Dr. Heather Milne (English) and Dr. Angela Failler (Women’s and Gender Studies) have been awarded over $22,000 to support the workshop Museum Queeries: Intersectional Interventions into Museum Cultures and Practices. This funding comes from a Social Sciences and Humanities Research Council (SSHRC) Connection Grant and the Manitoba Research Connections Program.

The invite only workshop will be hosted at UWinnipeg this June to coincide with Winnipeg’s Pride Week and includes a site visit to the Canadian Museum for Human Rights (CMHR).

As Dr. Milne explains, “The overall goal of the workshop is to connect members of our newly formed Museum Queeries research network, and translate specific objectives into tangible strategies for engaging museums on 2S+LGBTTQ issues. We use an intersectional approach to think through ways in which gender, sexuality, race, class, ability, religion, ethnicity, and national identities are inter-implicated in museums and in museumgoers’ points of contact with museums. This workshop will be the first time our research team, which hails from across Canada, the U.S., and Australia, will come together to begin these important discussions.”

This innovative project brings together two significant fields in cultural studies. According to Dr. Milne, “to date, there has been very little research that engages with 2S+LGBTTQ issues within the field of museum studies. It is an emerging field of scholarship.”

Dr. Milne regularly teaches courses in queer literature and culture, women writers, feminist theory, and gender studies in the English Department and the MA in Cultural Studies.

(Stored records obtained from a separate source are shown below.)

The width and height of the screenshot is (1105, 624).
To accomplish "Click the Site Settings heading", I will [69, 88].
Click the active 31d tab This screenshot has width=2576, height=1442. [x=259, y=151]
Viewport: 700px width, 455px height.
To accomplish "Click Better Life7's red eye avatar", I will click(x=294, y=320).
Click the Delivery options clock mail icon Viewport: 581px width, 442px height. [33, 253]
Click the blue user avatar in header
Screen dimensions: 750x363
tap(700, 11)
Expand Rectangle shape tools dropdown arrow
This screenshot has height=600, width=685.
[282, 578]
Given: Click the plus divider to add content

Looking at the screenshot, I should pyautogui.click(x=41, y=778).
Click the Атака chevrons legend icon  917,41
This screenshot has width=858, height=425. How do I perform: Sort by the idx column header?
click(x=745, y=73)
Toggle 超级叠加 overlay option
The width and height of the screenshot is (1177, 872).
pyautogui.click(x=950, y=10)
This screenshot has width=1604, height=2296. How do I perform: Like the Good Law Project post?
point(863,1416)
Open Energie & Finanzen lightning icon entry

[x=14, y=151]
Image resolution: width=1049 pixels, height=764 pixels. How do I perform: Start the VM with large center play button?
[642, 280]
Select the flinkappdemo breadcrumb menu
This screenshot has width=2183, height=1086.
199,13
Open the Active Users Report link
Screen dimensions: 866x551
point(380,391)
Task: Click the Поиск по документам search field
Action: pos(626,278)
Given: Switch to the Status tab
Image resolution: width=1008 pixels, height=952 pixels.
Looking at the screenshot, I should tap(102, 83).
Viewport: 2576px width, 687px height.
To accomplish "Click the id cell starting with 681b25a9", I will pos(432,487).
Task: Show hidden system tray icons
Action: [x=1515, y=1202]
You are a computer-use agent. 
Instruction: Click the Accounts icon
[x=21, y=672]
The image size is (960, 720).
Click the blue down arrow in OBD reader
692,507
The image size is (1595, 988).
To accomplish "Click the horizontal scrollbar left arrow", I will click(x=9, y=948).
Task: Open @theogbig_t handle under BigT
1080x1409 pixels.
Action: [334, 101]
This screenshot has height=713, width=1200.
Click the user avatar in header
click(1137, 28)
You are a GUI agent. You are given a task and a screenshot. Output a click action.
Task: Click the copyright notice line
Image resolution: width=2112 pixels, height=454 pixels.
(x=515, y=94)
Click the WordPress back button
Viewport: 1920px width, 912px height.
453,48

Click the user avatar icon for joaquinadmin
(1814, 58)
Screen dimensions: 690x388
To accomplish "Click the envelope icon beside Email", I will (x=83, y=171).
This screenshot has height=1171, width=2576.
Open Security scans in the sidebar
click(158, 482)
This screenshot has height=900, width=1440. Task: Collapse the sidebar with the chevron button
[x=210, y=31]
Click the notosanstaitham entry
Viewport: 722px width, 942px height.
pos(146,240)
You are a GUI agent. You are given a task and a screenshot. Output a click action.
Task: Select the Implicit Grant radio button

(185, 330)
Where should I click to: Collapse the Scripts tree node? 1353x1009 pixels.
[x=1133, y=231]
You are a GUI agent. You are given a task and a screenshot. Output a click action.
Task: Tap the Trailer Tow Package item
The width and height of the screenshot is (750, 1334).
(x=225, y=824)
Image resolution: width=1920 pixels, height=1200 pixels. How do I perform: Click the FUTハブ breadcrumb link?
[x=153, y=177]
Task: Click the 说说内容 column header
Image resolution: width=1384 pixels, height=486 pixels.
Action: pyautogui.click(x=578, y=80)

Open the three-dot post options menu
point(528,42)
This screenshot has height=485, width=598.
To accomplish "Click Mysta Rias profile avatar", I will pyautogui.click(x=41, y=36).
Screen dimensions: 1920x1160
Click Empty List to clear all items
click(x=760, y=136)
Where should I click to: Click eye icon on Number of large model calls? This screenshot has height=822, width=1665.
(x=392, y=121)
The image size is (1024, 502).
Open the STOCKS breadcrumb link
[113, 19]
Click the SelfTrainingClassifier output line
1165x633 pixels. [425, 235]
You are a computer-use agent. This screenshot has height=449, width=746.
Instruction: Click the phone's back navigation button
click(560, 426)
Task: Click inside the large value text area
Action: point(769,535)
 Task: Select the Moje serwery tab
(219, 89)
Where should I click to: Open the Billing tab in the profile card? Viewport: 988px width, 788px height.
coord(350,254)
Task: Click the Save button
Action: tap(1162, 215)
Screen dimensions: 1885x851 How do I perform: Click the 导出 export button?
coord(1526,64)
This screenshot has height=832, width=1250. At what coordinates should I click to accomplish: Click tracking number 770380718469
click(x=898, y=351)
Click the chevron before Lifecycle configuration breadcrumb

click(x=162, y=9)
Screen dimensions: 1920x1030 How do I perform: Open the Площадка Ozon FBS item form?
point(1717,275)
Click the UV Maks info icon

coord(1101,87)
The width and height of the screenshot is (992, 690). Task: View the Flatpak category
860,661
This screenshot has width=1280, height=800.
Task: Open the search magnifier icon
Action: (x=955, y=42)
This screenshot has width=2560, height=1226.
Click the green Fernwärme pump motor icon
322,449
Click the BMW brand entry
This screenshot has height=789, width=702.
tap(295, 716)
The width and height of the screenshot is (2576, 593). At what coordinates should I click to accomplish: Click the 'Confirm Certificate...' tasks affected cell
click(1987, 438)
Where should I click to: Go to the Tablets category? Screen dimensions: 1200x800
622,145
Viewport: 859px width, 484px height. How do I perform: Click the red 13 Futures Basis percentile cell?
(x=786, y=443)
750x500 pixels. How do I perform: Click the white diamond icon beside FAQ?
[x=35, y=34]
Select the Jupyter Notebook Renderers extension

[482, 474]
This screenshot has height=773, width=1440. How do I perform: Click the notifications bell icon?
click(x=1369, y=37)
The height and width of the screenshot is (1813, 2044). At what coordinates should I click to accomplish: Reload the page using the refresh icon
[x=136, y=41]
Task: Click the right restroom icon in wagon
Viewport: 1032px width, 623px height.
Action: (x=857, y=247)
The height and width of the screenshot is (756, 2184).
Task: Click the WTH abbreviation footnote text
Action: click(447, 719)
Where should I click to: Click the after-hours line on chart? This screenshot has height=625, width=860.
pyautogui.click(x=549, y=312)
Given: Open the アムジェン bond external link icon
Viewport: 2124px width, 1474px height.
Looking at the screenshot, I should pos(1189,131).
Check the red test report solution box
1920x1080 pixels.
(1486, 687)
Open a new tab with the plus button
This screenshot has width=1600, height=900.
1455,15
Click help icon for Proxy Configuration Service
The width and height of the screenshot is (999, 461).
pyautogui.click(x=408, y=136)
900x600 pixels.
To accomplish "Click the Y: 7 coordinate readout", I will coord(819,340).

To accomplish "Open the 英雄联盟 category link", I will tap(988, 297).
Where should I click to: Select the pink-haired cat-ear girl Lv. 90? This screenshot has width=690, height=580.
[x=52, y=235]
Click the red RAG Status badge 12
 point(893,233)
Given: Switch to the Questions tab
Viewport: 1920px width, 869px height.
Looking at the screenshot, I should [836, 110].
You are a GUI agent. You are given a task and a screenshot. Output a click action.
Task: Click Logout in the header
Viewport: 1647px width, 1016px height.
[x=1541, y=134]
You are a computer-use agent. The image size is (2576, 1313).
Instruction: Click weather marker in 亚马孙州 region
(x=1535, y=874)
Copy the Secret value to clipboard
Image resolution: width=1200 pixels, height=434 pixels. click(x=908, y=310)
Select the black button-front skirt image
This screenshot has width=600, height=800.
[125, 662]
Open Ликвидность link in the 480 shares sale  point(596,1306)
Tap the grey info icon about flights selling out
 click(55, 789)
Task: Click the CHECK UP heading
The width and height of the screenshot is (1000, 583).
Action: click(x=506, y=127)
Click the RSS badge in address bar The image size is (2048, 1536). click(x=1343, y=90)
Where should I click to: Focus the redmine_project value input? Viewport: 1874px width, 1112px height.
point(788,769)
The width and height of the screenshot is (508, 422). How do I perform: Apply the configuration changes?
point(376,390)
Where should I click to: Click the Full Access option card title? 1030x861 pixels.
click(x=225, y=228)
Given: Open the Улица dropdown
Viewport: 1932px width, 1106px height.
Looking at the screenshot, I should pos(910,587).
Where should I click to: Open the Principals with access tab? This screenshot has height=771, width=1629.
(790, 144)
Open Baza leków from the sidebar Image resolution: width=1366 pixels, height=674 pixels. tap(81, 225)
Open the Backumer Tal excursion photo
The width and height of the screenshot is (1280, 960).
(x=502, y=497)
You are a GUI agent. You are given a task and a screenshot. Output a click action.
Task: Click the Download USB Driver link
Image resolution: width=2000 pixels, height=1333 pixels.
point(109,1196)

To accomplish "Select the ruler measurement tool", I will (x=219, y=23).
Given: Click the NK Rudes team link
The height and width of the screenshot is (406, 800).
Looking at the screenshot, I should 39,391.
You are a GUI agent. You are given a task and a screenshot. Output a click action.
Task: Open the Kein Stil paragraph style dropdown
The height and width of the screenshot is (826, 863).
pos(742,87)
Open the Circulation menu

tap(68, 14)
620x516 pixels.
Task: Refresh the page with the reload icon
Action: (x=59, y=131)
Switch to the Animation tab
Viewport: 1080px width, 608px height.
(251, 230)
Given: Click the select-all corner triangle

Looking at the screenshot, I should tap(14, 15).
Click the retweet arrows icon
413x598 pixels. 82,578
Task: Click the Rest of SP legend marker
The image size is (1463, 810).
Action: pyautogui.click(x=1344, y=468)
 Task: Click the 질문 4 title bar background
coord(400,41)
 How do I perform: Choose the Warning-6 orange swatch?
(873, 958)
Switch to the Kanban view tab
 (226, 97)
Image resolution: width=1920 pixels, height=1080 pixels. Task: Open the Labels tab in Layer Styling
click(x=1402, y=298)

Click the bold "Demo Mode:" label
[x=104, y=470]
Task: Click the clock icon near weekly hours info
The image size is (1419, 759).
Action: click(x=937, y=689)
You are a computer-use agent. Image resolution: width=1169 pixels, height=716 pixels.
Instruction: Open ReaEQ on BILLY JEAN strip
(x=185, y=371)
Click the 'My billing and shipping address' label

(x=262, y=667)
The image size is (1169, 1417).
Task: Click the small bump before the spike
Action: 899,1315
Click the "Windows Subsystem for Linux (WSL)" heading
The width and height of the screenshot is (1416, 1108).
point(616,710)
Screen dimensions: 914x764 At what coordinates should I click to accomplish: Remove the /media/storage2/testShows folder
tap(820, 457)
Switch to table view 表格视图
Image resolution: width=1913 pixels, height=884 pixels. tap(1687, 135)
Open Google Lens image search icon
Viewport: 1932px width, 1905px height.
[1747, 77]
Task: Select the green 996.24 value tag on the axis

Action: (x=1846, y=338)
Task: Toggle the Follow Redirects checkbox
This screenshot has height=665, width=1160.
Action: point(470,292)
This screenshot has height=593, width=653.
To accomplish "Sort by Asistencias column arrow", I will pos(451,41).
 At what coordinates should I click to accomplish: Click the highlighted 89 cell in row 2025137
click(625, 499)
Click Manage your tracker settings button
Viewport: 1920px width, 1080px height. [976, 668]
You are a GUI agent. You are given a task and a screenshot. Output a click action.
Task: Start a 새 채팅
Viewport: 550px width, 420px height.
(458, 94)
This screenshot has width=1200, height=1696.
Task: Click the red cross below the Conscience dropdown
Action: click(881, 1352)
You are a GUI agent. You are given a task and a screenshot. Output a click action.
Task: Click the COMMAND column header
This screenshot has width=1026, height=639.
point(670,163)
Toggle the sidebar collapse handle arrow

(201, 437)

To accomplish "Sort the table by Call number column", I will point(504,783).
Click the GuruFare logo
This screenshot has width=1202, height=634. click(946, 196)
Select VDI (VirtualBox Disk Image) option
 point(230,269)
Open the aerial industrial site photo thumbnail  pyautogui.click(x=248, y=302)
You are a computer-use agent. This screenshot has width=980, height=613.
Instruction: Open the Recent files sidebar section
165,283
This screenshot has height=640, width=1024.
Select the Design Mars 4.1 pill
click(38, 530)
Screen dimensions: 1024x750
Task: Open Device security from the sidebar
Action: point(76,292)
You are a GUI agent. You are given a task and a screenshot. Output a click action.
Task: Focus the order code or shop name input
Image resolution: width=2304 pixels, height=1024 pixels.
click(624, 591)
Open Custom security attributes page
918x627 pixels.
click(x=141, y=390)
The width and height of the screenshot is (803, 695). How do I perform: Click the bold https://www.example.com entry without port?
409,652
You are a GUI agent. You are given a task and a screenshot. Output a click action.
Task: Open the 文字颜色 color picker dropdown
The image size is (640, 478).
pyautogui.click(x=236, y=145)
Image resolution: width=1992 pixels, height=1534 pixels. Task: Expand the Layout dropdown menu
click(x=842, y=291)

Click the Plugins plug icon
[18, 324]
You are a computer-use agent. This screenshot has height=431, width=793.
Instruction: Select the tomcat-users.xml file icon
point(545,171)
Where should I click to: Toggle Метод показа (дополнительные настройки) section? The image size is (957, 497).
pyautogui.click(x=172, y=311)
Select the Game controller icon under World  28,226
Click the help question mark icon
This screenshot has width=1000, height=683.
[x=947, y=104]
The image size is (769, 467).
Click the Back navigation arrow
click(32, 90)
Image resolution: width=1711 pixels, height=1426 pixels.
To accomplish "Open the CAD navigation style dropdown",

Dr. Failler teaches in Women’s and Gender Studies and in the MA in Cultural Studies.

About the Project
Museum Queeries is a new interdisciplinary, collaborative research project based at UWinnipeg that involves academics, activists, curators, artists, community stakeholders, and students locally and internationally. As institutional spaces, museums are often closely linked to national identities and histories and also, tacitly, to heteronormative and cisnormative representations of the polity and public culture. Museum Queeries prioritizes Indigenous Two-spirit, lesbian, gay, bisexual, transgender, transsexual, and queer (2S+LGBTTQ) contributions and interventions into museums and museum studies as a means of addressing structural exclusions and opening new modes of productive inquiry and activism. The idea of “queerying” the museum in this case is not only about addressing the museum’s representation of gender and sexuality; it is also about challenging normative formations including white privilege, racism and settler colonialism, among other systems of oppression, as they operate alongside homophobia and transphobia.